Unidirectional and bidirectional vasodilatory responses to single and multiple dilators

The dilatory responses to skeletal muscle contraction over time may be the product of a combination of multiple dilators (e.g. nitric oxide (NO), K ATP activation, and adenosine (ADO)) in varying concentrations. To better understand the vascular responses to dilators relevant in muscle contraction we examined hamster cremaster arteriolar dilations (max. diameter approx. 40um) in situ to micropipette application of either 10 −6 M or 10 −5 M pinacidil (PIN, a K ATP channel opener), 10 −3 M or 10 −4 M ADO, 10 −4 M or 10 −5 M sodium nitroprusside (SNP, an NO donor), or a combination of 10 −5 M PIN and 10 −4 M ADO. Arteriolar diameters were measured at the site of application (local) and at sites 500um upstream and 500um downstream. 10 −6 M PIN produced local, upstream and downstream responses (2.8±0.6, 2.1±0.5, 1.5±0.6um respectively) and each dilation was larger in response to 10 −5 M PIN (5.9±0.9, 3.8±1.3, 4.2±0.9um). 10 −4 M ADO produced local and upstream but no significant downstream dilations (4.9±0.7, 1.7±0.3, 0.4±0.3um), however, 10 −3 M ADO produced significant dilations at all three sites (16.9±2.2, 4.7±1.0, 4.2±1.2um). 10 −5 M SNP resulted in a local dilation only (10.4+2.3um) but 10 −4 M SNP produced dilations at all three sites (5.9±0.9, 3.8±1.3, 4.2±0.9um).
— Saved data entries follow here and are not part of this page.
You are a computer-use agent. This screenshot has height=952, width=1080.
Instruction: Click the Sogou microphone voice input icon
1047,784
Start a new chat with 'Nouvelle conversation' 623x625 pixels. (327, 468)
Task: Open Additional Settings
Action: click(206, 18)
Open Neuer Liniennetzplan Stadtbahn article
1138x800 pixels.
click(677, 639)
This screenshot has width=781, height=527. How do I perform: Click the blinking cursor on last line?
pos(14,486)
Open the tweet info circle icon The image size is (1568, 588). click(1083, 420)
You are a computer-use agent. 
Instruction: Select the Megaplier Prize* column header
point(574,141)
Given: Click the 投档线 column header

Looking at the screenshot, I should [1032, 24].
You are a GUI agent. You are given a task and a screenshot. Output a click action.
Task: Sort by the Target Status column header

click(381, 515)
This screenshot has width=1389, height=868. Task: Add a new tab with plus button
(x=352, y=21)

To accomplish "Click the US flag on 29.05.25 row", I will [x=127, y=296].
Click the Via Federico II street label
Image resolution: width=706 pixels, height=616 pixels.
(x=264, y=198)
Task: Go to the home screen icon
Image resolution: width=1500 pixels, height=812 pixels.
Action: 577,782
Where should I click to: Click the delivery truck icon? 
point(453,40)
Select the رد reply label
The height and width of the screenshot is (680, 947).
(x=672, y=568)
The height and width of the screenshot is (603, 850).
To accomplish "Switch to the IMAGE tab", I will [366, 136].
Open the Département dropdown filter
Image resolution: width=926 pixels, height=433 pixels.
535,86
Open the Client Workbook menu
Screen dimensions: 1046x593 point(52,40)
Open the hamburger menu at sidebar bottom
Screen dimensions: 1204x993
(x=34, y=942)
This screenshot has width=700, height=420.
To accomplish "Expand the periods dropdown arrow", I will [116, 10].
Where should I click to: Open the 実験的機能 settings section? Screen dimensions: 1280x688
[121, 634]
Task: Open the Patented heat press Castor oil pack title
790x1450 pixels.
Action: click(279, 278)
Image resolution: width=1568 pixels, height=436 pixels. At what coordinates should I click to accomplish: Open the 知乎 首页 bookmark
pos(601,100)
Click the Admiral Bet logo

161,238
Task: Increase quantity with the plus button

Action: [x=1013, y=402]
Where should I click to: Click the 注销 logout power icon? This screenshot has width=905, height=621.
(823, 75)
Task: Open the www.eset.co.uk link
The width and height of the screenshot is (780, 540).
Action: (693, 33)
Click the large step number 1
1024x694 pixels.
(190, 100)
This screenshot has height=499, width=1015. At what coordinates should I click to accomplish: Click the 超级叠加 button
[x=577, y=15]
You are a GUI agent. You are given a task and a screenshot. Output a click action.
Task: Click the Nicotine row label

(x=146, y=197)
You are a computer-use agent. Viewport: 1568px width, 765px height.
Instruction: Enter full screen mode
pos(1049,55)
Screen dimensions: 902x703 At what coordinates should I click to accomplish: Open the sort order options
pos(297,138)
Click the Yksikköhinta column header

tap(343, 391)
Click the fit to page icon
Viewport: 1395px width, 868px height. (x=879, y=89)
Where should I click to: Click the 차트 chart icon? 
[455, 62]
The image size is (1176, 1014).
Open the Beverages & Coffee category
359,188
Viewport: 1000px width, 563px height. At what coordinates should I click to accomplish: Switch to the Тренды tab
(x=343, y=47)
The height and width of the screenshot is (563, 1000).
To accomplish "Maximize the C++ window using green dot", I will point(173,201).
The combination of 10 −4 M ADO and 10 −5 M PIN resulted in local, upstream and downstream dilations of 10.0±3.5, 8.8±1.6, 7.4±1.6um, but upstream and downstream responses were larger than the sum of the dilations from each dilator applied individually. Therefore, vasodilatory responses differ depending on the dilator and its concentration and the presence of other dilators. This study was supported by NSERC and PREA.